Looking (once more) to garner attention, the Center for Science in the Public Interest (CSPI) made a considerable media splash after they announced yesterday that they were starting a lawsuit against McDonald’s. CSPI and California mother Monet Parham are going after Ronald McDonald and friends with mysterious claims that the toys found in the fast-food restaurant’s Happy Meals violate consumer protection laws.
Apparently, CSPI believes that parents are not to be trusted with the responsibility for deciding what foods their children should eat. They hold that McDonald’s craftily devised toys appeal to children in a “highly sophisticated scheme” that “exploit[s] children’s developmental immaturity,” according to CSPI’s complaint. Not to mention parents’ vulnerability to these schemes, it goes without saying.
Expressing his confusion with the entire lawsuit, ACSH’s Dr. Gilbert Ross believes that the judge presiding over this case should “laugh it out of court.” He adds, “CSPI’s real intention in filing this suit is to receive greater press and recognition, not to counter obesity.”

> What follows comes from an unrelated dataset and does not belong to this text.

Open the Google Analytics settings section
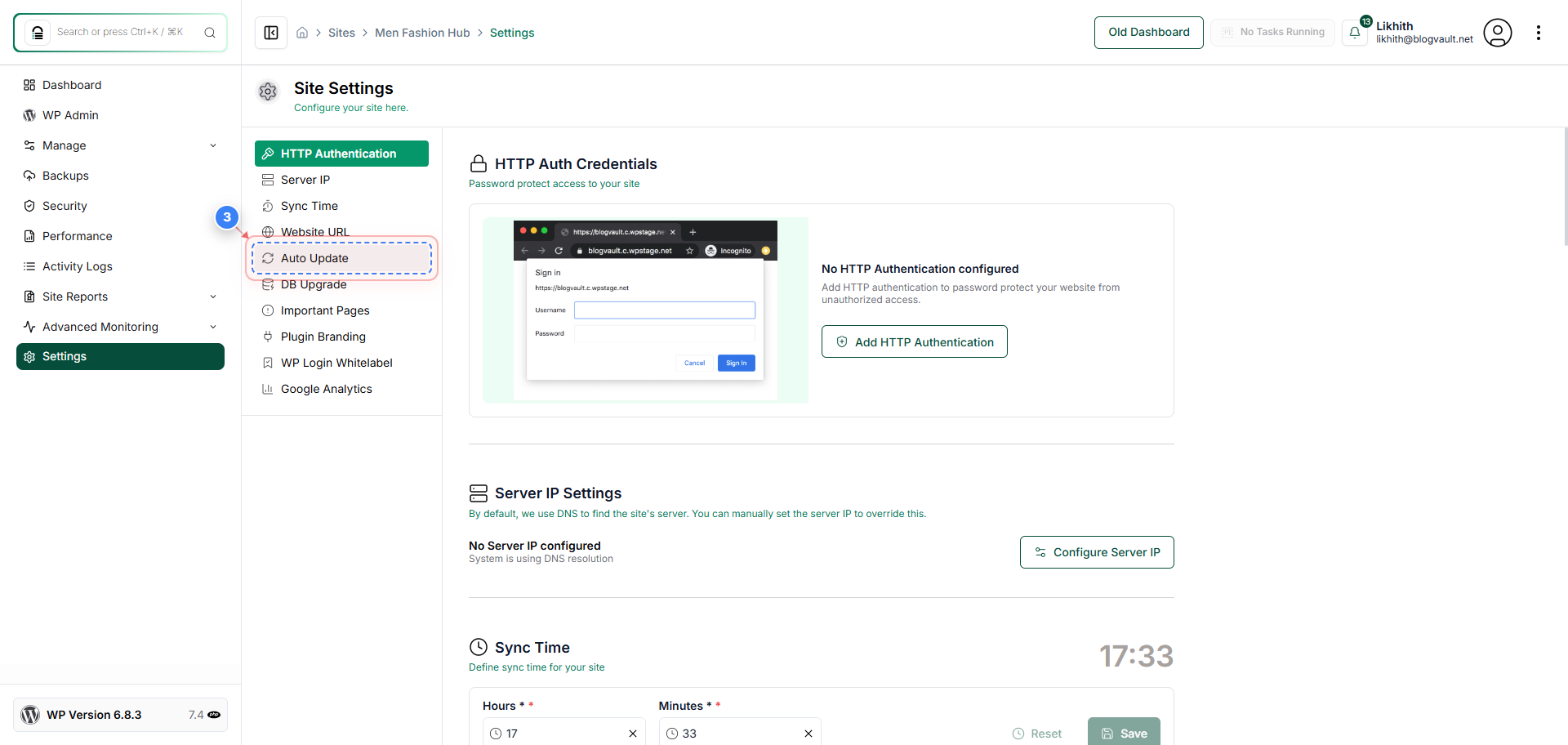 click(326, 389)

“When we look more closely, we find that this all comes down to the failed pattern of using simple solutions, like banning toys from Happy Meals and implementing soda taxes, to fight the complexities of obesity,” says ACSH’s Dr. Elizabeth Whelan.
However, there must be an elixir for logic floating around in the Midwestern water supply, since the city council of Superior, Wisc., voted seven to one to dismiss a proposed ban of toys in fast food kid’s meals that do not meet strict nutritional guidelines. A similar ordinance was recently enacted by San Francisco legislators, overriding Mayor Newsom’s veto.